══ DATI DA USARE ══
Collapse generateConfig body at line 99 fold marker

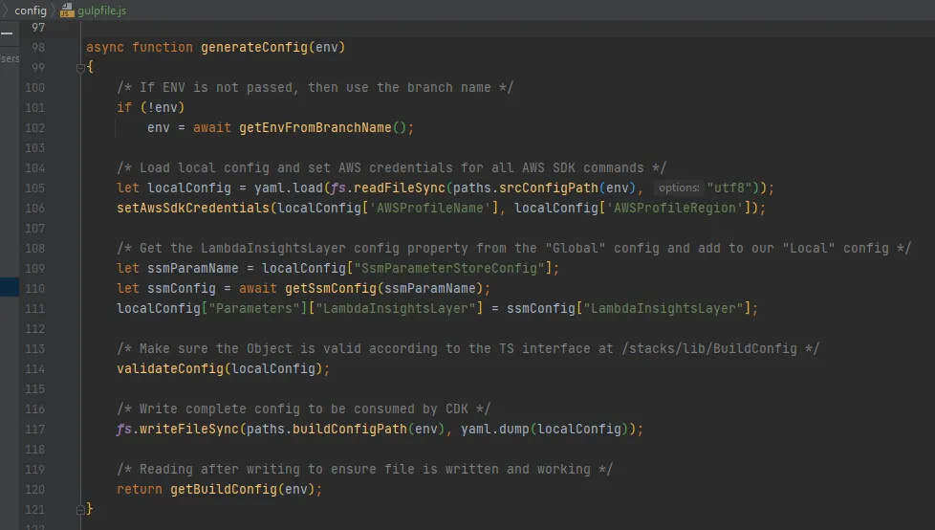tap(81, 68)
═══
══ DATI DA USARE ══
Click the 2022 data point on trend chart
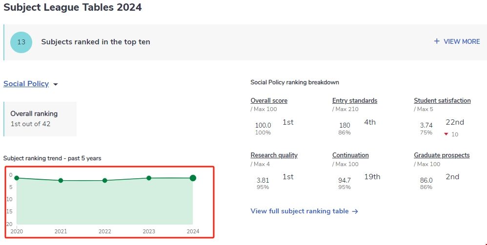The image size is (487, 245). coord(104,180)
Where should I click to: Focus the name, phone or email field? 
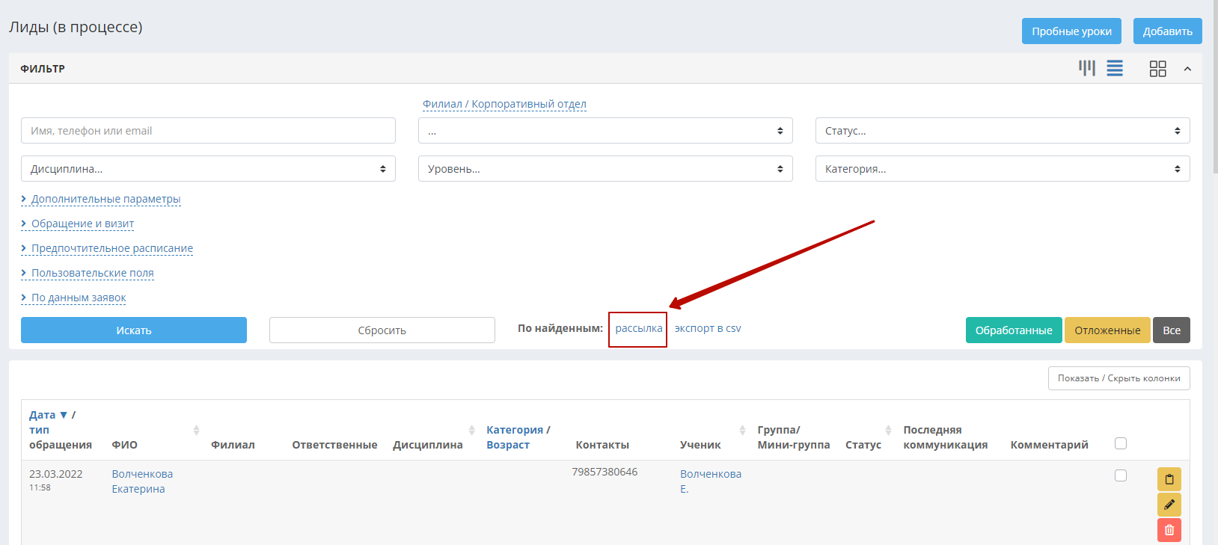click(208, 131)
═══
Per favore, riporta il tratto dalla riga che contiene "Click the 2022 data point on trend chart" fino a quella che contiene "click(208, 131)", scambiando "trend chart" con "line chart" e lasciando invariato tutto il resto. Escludi le immagini dalla risposta.

Click the 2022 data point on line chart
The image size is (487, 245). coord(104,180)
Where should I click to: Focus the name, phone or email field? 
click(208, 131)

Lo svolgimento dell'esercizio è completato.